The answer depends on what tool we're talking about, and whether we're considering variant discovery or variant manipulation.
Variant manipulation
GATK variant manipulation tools are able to recognize the following types of alleles:
- SNP (single nucleotide polymorphism)
- INDEL (insertion/deletion)
- MIXED (combination of SNPs and indels at a single position)
- MNP (multi-nucleotide polymorphism, e.g. a dinucleotide substitution)
- SYMBOLIC (such as the
<NON-REF>
allele used in GVCFs produced by HaplotypeCaller, the*
allele used to signify the presence of a spanning deletion, or undefined events like a very large allele or one that's fuzzy and not fully modeled; i.e. there's some event going on here but we don't know what exactly)

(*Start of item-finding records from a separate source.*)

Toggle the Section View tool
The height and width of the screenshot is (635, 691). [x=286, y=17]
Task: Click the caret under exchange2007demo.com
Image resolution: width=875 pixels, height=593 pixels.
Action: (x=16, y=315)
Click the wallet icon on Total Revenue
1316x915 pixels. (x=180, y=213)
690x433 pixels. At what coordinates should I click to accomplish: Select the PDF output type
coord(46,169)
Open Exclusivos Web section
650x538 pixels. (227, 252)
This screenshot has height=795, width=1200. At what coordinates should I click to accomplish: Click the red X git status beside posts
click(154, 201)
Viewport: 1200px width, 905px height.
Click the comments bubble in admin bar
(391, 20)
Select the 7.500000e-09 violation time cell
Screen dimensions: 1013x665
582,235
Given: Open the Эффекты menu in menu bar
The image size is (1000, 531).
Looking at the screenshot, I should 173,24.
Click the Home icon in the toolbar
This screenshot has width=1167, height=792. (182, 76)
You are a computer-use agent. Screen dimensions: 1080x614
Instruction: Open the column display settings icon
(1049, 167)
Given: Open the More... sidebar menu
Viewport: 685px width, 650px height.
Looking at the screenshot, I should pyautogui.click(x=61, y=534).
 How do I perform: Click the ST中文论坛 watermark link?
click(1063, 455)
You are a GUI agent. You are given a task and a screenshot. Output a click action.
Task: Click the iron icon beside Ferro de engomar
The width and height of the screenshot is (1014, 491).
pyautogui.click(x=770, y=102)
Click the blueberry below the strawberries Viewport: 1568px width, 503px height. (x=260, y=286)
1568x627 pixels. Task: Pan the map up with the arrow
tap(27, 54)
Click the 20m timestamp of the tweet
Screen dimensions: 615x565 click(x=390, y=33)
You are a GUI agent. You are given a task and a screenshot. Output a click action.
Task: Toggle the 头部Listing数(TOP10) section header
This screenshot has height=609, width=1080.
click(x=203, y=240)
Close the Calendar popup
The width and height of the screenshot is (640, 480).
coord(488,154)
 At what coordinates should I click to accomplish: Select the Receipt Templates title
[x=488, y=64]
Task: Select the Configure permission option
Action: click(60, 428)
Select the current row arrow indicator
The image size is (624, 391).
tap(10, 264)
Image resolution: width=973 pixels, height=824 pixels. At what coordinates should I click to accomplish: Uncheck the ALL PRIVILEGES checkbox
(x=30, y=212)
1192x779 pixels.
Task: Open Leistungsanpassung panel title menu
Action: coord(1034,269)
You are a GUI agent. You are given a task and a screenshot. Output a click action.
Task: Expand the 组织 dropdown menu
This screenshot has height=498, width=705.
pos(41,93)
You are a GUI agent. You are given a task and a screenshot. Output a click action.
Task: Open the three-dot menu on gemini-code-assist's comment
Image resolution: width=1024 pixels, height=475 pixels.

Note that SelectVariants, the GATK tool most used for VCF subsetting operations, discriminates strictly between these categories. This means that if you use for example -selectType
INDEL
to pull out indels, it will only select pure INDEL records, excluding any MIXED records that might include a SNP allele in addition to the insertion or deletion alleles of interest. To include those you would have to also specify selectType MIXED
in the same command.
Variant discovery
The HaplotypeCaller is a sophisticated variant caller that can call different types of variants at the same time. So in addition to SNPs and indels, it is capable of emitting mixed records by default, as well as symbolic representations for e.g. spanning deletions. It does emit physical phasing information, but in its current version, HC is not able to emit MNPs. If you would like to combine contiguous SNPs into MNPs, you will need to use the ReadBackedPhasing tool with the MNP merging function activated. See the tool documentation for details. Our older (and now deprecated) variant caller, UnifiedGenotyper, was even more limited. It only called SNPs and indels, and did so separately (even if you ran in calling mode BOTH, the program performed separate calling operations internally) so it was not able to recognize that SNPs and Indels should be emitted together as a joint record when they occur at the same site.
The general release version of GATK is currently not able to detect SVs (structural variations) or CNVs (copy number variations). However, the alpha version of GATK 4 (the next generation of GATK tools) includes tools for performing CNV (copy number variation) analysis in exome data. Let us know if you're interested in trying them out by commenting on this article in the forum.
There is also a third-party software package called GenomeSTRiP built on top of GATK that provides SV (structural variation) analysis capabilities.